Please output exactly the part of the records below that opens with the line containing "Task: Click the Extension column header" and closes with the line containing "Viewport: 1410px width, 840px height.", both lines included, and nothing else.

◇ ◇ ◇

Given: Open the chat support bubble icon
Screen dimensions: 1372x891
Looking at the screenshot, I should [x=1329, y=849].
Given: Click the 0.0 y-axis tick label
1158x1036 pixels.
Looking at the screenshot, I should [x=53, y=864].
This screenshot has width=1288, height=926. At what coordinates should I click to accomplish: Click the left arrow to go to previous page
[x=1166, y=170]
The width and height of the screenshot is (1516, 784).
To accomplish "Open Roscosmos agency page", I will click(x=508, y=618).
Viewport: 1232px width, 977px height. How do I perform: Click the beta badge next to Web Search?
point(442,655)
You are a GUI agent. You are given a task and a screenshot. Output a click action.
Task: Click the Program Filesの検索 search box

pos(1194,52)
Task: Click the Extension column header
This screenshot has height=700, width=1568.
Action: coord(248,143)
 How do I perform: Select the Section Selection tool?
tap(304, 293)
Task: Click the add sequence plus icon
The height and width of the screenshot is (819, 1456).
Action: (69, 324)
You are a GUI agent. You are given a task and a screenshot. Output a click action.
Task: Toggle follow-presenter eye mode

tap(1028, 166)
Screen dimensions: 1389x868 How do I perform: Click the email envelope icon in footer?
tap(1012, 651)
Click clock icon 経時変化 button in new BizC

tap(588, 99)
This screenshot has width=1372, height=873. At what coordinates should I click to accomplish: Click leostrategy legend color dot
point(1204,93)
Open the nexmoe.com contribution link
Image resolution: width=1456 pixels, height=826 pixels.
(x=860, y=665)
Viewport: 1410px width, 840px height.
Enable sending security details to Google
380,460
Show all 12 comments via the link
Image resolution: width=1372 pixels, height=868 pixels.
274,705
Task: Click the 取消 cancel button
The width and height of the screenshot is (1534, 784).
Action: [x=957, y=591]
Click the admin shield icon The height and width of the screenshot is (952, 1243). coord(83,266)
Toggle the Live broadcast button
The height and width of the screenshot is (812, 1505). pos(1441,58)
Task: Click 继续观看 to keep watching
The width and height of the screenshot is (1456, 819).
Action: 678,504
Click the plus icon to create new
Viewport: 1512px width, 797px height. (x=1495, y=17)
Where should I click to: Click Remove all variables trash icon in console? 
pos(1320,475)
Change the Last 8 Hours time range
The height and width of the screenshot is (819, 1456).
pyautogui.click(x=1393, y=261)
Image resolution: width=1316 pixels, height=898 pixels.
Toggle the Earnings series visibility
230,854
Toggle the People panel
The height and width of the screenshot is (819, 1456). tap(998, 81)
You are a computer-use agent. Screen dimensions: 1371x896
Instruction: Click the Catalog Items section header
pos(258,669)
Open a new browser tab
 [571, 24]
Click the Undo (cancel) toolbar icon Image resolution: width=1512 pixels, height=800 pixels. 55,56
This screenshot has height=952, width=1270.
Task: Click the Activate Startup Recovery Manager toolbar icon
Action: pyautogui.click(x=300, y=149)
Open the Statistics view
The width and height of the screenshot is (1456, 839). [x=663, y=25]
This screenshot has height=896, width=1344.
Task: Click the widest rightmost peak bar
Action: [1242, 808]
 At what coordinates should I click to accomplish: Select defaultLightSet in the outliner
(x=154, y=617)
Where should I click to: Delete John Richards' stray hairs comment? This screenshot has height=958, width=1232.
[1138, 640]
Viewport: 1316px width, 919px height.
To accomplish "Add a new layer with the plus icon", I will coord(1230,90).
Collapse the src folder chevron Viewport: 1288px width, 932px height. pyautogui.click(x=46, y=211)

◇ ◇ ◇

### The answer
Task: Click the Extension column header
This screenshot has height=700, width=1568.
Action: coord(248,143)
 How do I perform: Select the Section Selection tool?
tap(304, 293)
Task: Click the add sequence plus icon
The height and width of the screenshot is (819, 1456).
Action: (69, 324)
You are a GUI agent. You are given a task and a screenshot. Output a click action.
Task: Toggle follow-presenter eye mode

tap(1028, 166)
Screen dimensions: 1389x868 How do I perform: Click the email envelope icon in footer?
tap(1012, 651)
Click clock icon 経時変化 button in new BizC

tap(588, 99)
This screenshot has width=1372, height=873. At what coordinates should I click to accomplish: Click leostrategy legend color dot
point(1204,93)
Open the nexmoe.com contribution link
Image resolution: width=1456 pixels, height=826 pixels.
(x=860, y=665)
Viewport: 1410px width, 840px height.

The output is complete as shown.